I forgot to post this after I wrote it. However, this day lives in infamy, so here is the post two weeks late, nevertheless.

November 16

This has got to be the warmest day I’ve experienced since moving to South America. I guess I was a little naïve to think that I would adjust to the heat completely. Certainly I’ve gotten used to some aspects of the weather here, and the heat isn’t particularly trying anymore, because it’s never anything new, but then a day like today rolls around and I’m reminded that I should never let my guard down. I stepped outside this morning at about 9:00 at the sun beating down on me was too much to bare. There was an extremely large and colorful caterpillar sitting on our doorstep, which caught my attention briefly, but then I realized that if I continued to stand in the sun without any sunscreen on, I would probably be burnt within a minute.

The heat is a reminder of how much closer we are to the sun here than on North America. One of our groups’ local friends says that Georgetown is so hot because there are constantly new (tall) buildings being built which block the breeze from cooling everything down. This place has nothing close to a skyscraper, but there are a good number of buildings that are three or four stories high. I can see how this would mess with the natural layout of the land. At this point, I’m sorry some of the buildings are so tall—it makes those of us who live on the ground level very sad on days like this.

Being in the direct sunlight is practically a death sentence at this point. The temperature is right around 90 degrees, as it always has been, but I bet the “feels like” temperature is likely around 100 degrees. It’s miserable; I don’t think I’ve ever felt truly stuck because of it being too hot outside. This isn’t like in America when you can run from your air-conditioned home to your air-conditioned car to the air-conditioned store, it’s too hot to go outside, too hot to walk to the park to sit under trees, to hot to make it to the seawall to soak up some of the breeze. Not to mention the fact that being in the sun on a cloudless day like this would likely turn me into a lobster.

That’s just one of the tricky parts of living here. I’d been told time and time again that the temperature would cool off by mid-October, but here we are in mid-November and it’s hotter than it has been yet.

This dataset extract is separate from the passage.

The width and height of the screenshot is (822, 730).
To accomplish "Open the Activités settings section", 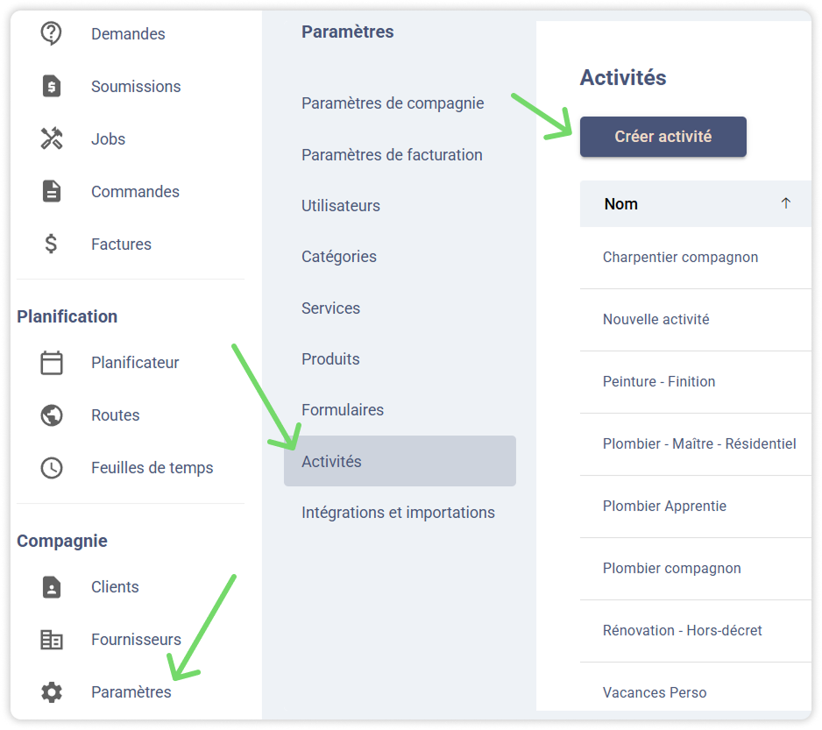I will [331, 461].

One thought on “November 16

  1. In addition to blocking the breeze, the buildings also capture and retain heat. I think they call it the thermal island effect. Getting away from town (if you can) might help a bit. Also, if you have a spray bottle you might try that – after all you’re probably soaked with sweat anyway. We used to do that during soccer games in very hot humid weather. One last thing – if you can get a couple of ice cubes, put them in a wash rag and locate the cubes on the back of your neck. I found that very helpful on my last trip.